We've been using several selections from a children's book called
The Bible In Pictures For Little Eyes every night as a bedtime story for Noah. I don't remember where we got it, but I've been editing it heavily as we go along....frankly, I'm not impressed. The OT selections are a tad gory and can give the impression that God is nasty vindictive old man that'll kill you dead in a heartbeat if you step out of line, and the inaccuracies in it are sometimes dismaying, sometimes hilarious.
For one example, the author (Kenneth N. Taylor, who has written some excellent stuff for older children and adults, IMHO, but he sure missed the boat on this one) continually refers to the Jewish synagogue as "the church", and mentions Jesus changing the water at the wedding of Cana into "grape juice". (Good tee-totalling theology, there.)
I think he may just be trying to water the content down so that little children can understand it, but I think it's better to call a synagogue a synagogue, not a church---it'll avoid confusion later. The most hilarious one in the whole thing is on page 130, where Joshua's spies are being helped by "a lady" to climb outside the city wall: "the lady is helping them get away. God will be kind to the lady because she is helping the two men".
I realize that a toddler is too young to understand or care about the distinctions here (and that's as it should be), but referring to Rahab the prostitute as "a lady" just struck me as being hysterically funny.
This book was put out by Moody and is a re-print of a 1956 original, which leads me to believe it was probably a gift from one of our Protestant friends or family. The text, as I said, is not much; I personally think that a lot of the OT is not fit for little children anyway, until they get old enough to understand it---stuff like Absalom impaling himself on the tree or Solomon planning to cut a baby in half with a sword might be traumatic for tiny children, and I think they should be restricted to stories like the Ark or David and Goliath (minus the head-chopping at the end) until they're older.

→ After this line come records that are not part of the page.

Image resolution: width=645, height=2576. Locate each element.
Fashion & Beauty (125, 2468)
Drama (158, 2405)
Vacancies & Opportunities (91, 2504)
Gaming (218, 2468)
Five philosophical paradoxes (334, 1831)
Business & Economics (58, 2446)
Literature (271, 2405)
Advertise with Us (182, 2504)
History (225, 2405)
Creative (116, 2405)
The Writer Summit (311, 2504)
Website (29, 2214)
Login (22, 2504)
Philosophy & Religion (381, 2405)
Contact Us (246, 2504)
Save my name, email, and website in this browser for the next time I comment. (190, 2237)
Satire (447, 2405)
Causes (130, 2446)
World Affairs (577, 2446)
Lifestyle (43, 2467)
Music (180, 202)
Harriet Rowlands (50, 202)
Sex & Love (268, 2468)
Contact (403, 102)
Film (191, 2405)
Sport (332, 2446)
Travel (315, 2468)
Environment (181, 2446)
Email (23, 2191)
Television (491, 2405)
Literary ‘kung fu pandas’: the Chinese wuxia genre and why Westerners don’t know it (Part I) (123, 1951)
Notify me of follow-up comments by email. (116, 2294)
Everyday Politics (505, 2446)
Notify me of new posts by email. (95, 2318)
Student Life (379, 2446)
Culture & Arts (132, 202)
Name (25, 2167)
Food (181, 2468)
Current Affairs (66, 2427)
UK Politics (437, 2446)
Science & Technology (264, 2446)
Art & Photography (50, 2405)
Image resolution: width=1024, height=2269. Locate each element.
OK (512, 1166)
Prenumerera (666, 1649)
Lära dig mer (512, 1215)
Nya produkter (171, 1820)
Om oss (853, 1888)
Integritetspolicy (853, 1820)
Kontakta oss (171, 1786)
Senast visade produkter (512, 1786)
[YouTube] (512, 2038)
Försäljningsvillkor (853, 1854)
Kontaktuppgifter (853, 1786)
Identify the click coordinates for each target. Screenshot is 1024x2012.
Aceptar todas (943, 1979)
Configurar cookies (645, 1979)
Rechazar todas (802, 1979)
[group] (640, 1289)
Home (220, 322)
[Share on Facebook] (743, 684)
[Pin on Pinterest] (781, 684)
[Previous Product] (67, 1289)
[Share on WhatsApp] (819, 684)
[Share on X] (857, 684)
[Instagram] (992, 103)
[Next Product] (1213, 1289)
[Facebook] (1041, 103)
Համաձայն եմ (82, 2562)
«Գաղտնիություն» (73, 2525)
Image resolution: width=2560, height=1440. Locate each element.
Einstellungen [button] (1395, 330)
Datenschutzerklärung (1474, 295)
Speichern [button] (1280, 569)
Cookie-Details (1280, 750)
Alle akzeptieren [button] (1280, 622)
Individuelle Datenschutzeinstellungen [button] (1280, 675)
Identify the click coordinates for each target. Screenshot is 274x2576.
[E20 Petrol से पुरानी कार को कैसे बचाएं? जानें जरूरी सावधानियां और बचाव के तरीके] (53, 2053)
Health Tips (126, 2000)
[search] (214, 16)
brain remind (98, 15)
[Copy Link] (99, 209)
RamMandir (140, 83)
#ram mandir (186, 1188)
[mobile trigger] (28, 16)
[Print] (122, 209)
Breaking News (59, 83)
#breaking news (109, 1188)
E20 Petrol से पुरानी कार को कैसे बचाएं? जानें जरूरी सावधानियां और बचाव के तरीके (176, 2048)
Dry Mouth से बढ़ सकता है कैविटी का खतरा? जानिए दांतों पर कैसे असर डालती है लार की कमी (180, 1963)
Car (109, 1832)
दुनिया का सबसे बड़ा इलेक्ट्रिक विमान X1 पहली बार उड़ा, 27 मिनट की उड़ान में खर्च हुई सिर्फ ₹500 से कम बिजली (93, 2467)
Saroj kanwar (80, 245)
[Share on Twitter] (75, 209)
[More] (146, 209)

On the plus side, the pictures in this little book, most of which are modelled after the Dore' engravings, are excellent, and the best part of the book. Noah is still too little to bother with pictures right now (at bedtime he's more interested in what's coming out of the milk jug) but when he's older, it might make a good illustrating tool to help explain the Scriptures to him, if we ignore the text that comes with each picture.